• **Exercise directions**: As written and without pictures, set down the lines from the one that contains "Where should I" through the end of the data.

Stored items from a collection
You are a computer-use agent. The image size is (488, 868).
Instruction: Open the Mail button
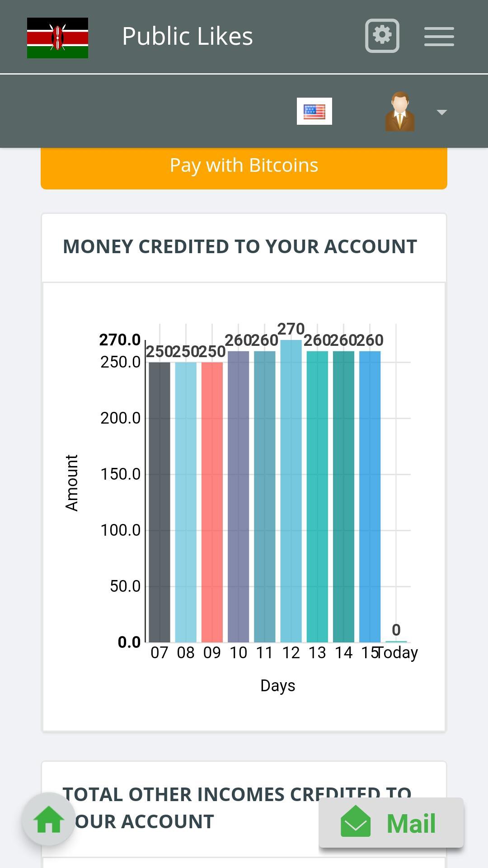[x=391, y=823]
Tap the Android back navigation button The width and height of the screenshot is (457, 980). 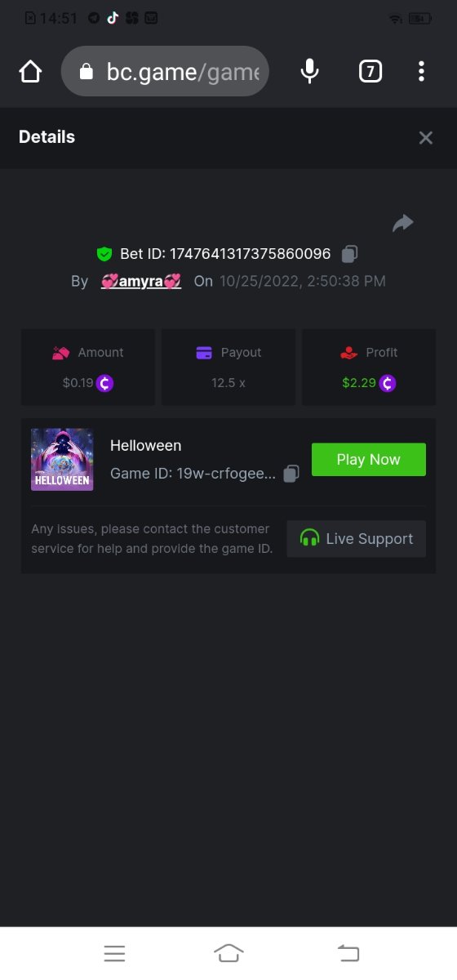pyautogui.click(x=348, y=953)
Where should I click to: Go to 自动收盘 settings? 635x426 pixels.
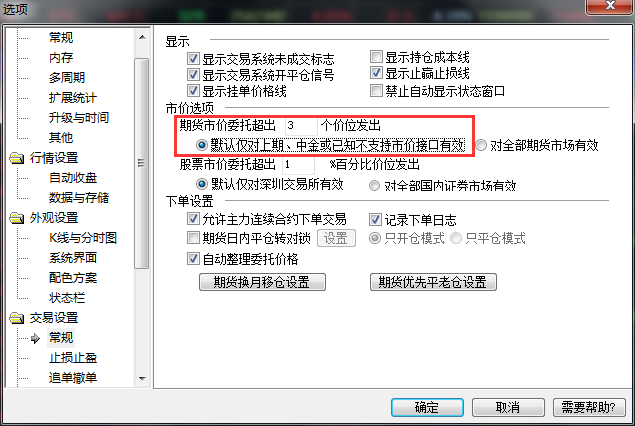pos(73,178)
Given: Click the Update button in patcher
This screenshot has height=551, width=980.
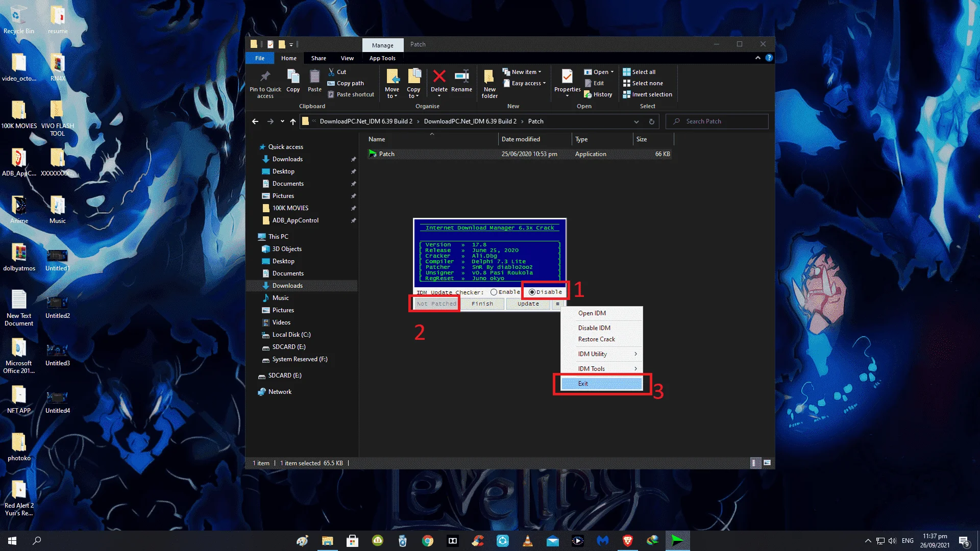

• **Answer space**:
Where should I click to: Go to 自动收盘 settings? 635x426 pixels.
pos(73,178)
Given: Click the Update button in patcher
This screenshot has height=551, width=980.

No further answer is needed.